-------- Listed records --------
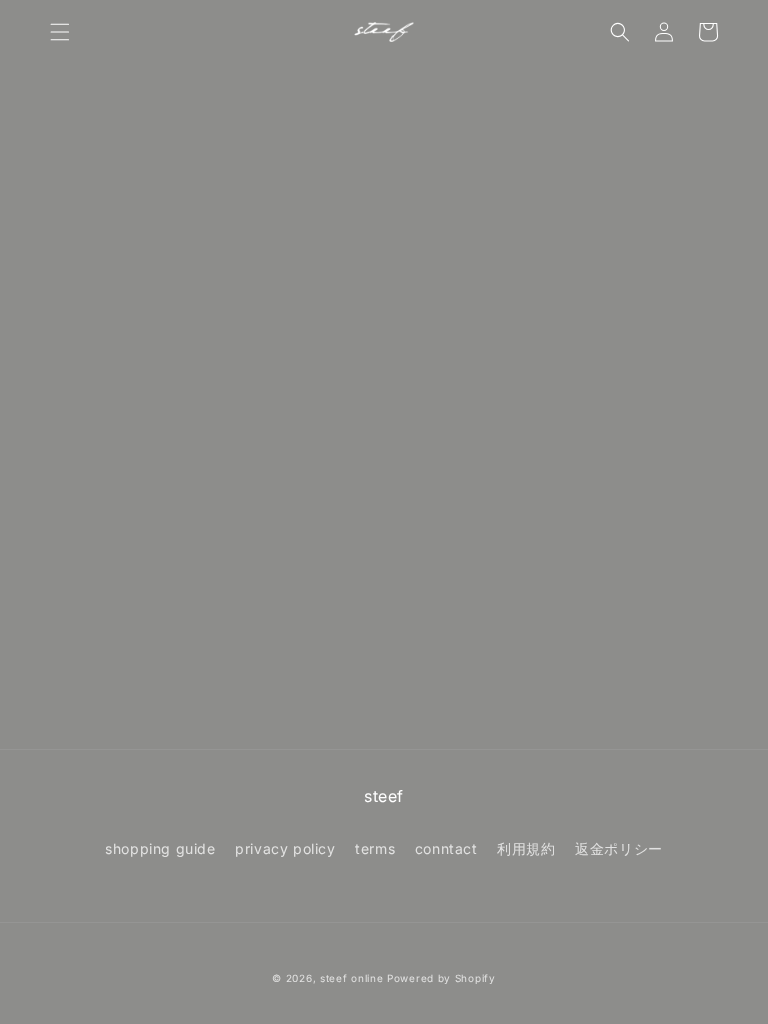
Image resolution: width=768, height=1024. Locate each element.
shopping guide (160, 848)
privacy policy (285, 848)
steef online (351, 978)
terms (375, 848)
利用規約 (526, 848)
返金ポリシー (619, 848)
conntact (446, 848)
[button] (60, 32)
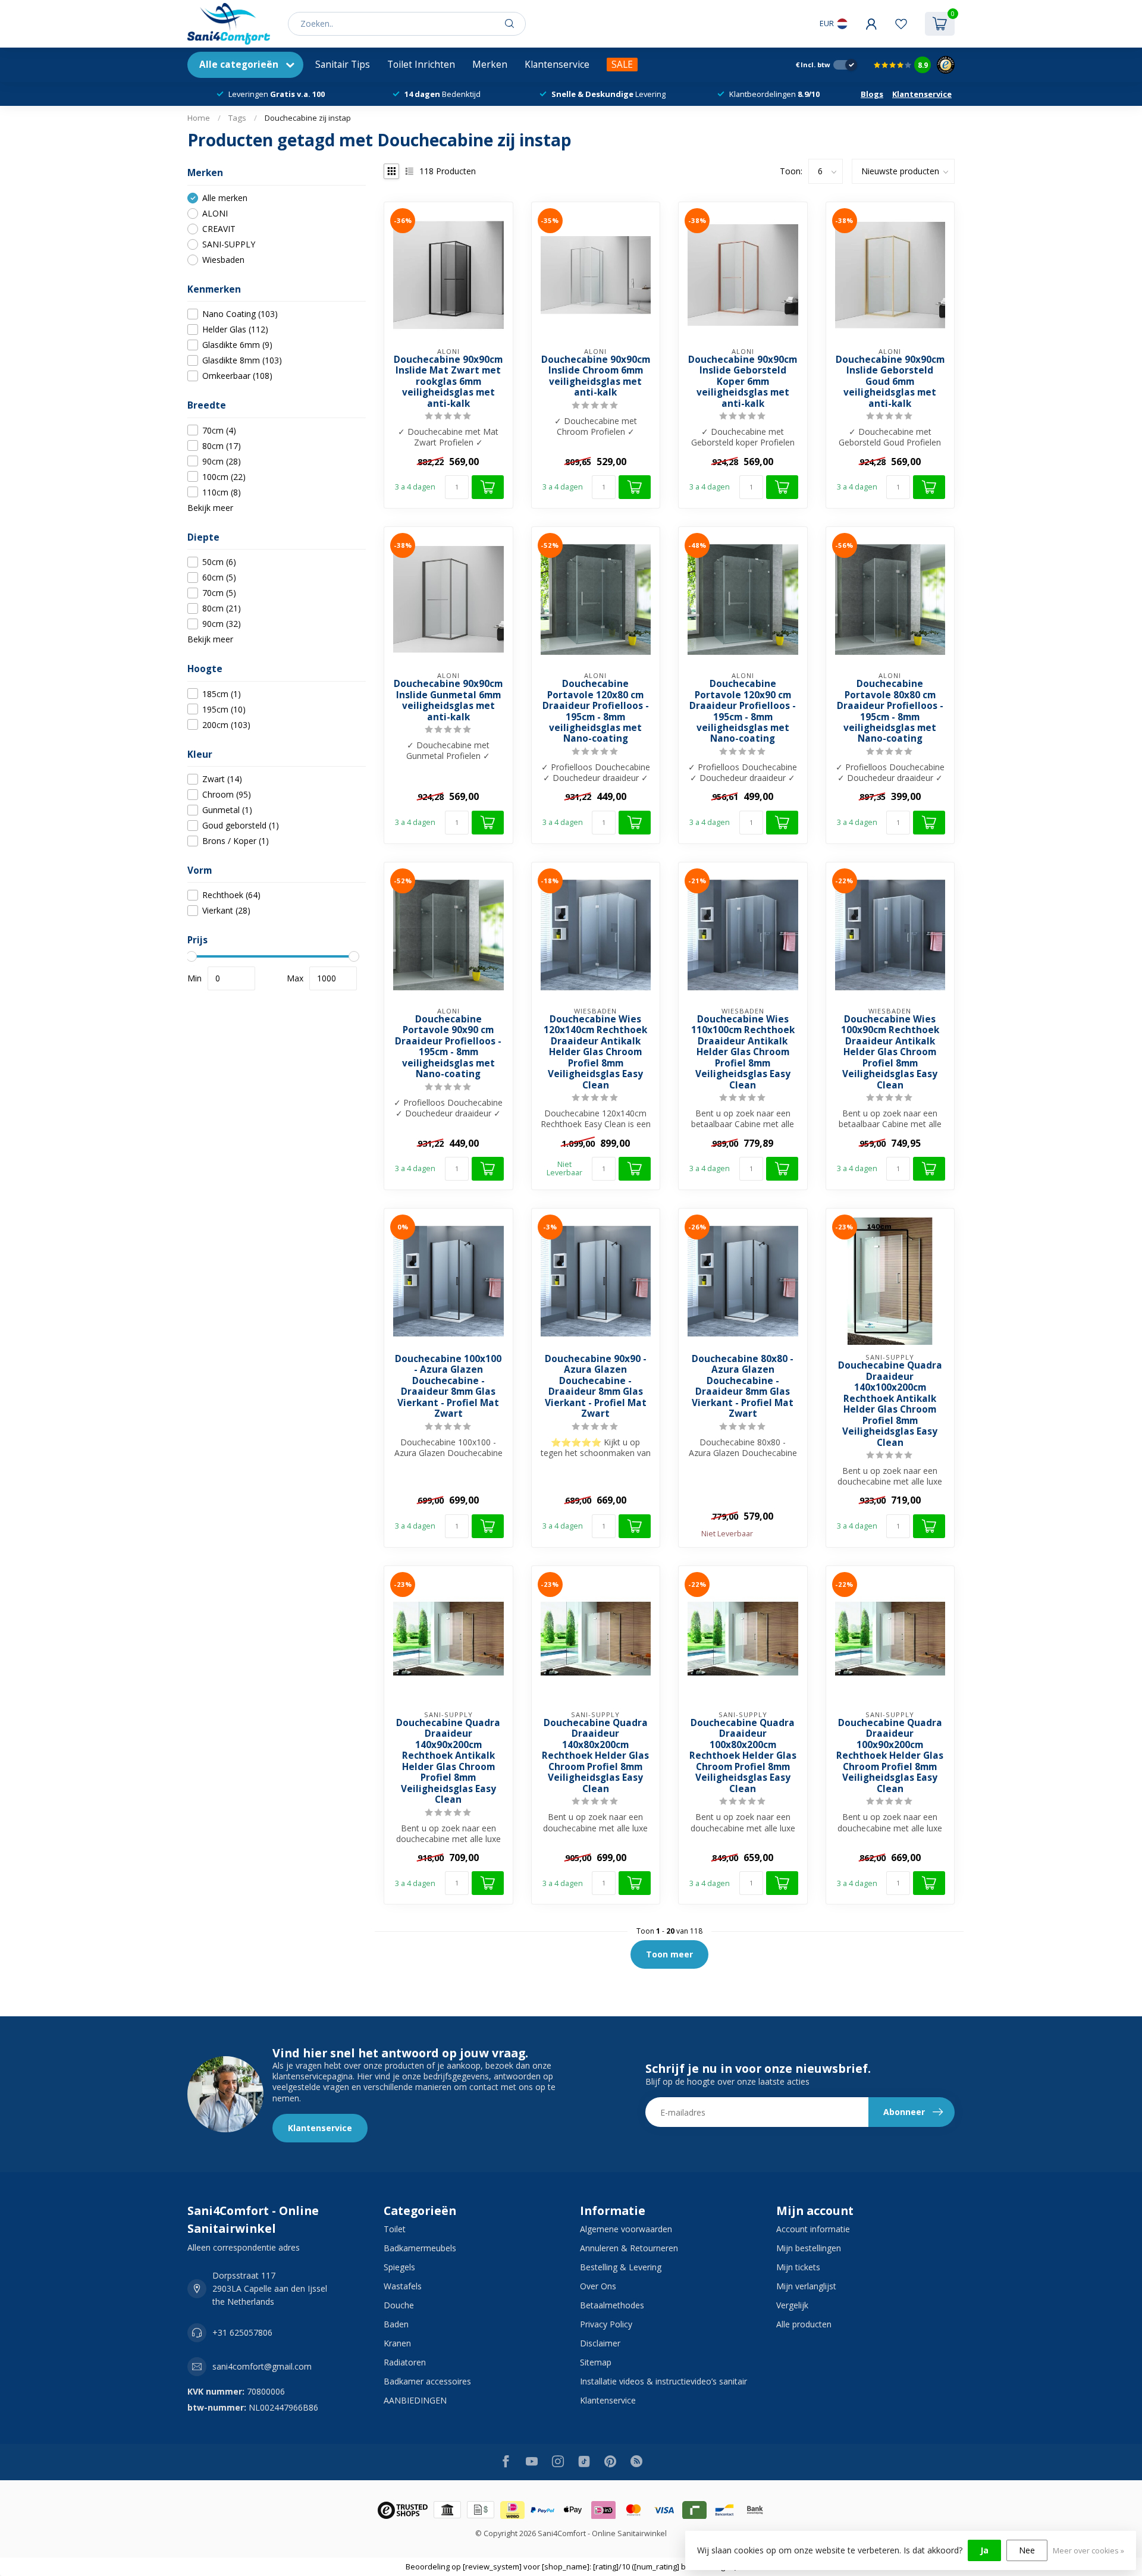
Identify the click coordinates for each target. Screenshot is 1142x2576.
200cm (226, 724)
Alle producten (804, 2324)
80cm (221, 445)
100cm (224, 476)
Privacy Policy (606, 2324)
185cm (221, 693)
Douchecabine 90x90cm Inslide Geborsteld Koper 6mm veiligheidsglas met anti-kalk (742, 381)
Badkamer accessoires (427, 2381)
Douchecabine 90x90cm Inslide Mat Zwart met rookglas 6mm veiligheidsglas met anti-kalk (448, 381)
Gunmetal (227, 809)
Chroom (226, 794)
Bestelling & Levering (620, 2267)
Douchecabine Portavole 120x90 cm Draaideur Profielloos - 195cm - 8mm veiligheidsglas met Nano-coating (742, 712)
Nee (1027, 2550)
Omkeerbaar (237, 375)
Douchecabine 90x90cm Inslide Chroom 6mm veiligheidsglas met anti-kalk (595, 376)
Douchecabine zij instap (308, 117)
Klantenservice (557, 64)
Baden (396, 2324)
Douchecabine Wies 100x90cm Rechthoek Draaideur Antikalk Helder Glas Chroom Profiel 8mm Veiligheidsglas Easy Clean (890, 1052)
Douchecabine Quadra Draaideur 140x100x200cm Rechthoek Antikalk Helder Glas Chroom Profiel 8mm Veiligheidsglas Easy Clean (890, 1404)
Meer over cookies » (1088, 2551)
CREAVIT (219, 228)
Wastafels (403, 2286)
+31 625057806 (242, 2332)
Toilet (395, 2229)
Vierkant (226, 910)
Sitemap (595, 2362)
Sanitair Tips (342, 64)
--------
Task to complete
Return each record above as it stands. Pictures stay out.

Exercise response
Image resolution: width=768, height=1024. Locate each element.
shopping guide (160, 848)
privacy policy (285, 848)
steef online (351, 978)
terms (375, 848)
利用規約 (526, 848)
返金ポリシー (619, 848)
conntact (446, 848)
[button] (60, 32)
Identify the click coordinates for each target. Screenshot is 1142x2576.
200cm (226, 724)
Alle producten (804, 2324)
80cm (221, 445)
100cm (224, 476)
Privacy Policy (606, 2324)
185cm (221, 693)
Douchecabine 90x90cm Inslide Geborsteld Koper 6mm veiligheidsglas met anti-kalk (742, 381)
Badkamer accessoires (427, 2381)
Douchecabine 90x90cm Inslide Mat Zwart met rookglas 6mm veiligheidsglas met anti-kalk (448, 381)
Gunmetal (227, 809)
Chroom (226, 794)
Bestelling & Levering (620, 2267)
Douchecabine Portavole 120x90 cm Draaideur Profielloos - 195cm - 8mm veiligheidsglas met Nano-coating (742, 712)
Nee (1027, 2550)
Omkeerbaar (237, 375)
Douchecabine 90x90cm Inslide Chroom 6mm veiligheidsglas met anti-kalk (595, 376)
Douchecabine zij instap (308, 117)
Klantenservice (557, 64)
Baden (396, 2324)
Douchecabine Wies 100x90cm Rechthoek Draaideur Antikalk Helder Glas Chroom Profiel 8mm Veiligheidsglas Easy Clean (890, 1052)
Douchecabine Quadra Draaideur 140x100x200cm Rechthoek Antikalk Helder Glas Chroom Profiel 8mm Veiligheidsglas Easy Clean (890, 1404)
Meer over cookies » (1088, 2551)
CREAVIT (219, 228)
Wastafels (403, 2286)
+31 625057806 (242, 2332)
Toilet (395, 2229)
Vierkant (226, 910)
Sitemap (595, 2362)
Sanitair Tips (342, 64)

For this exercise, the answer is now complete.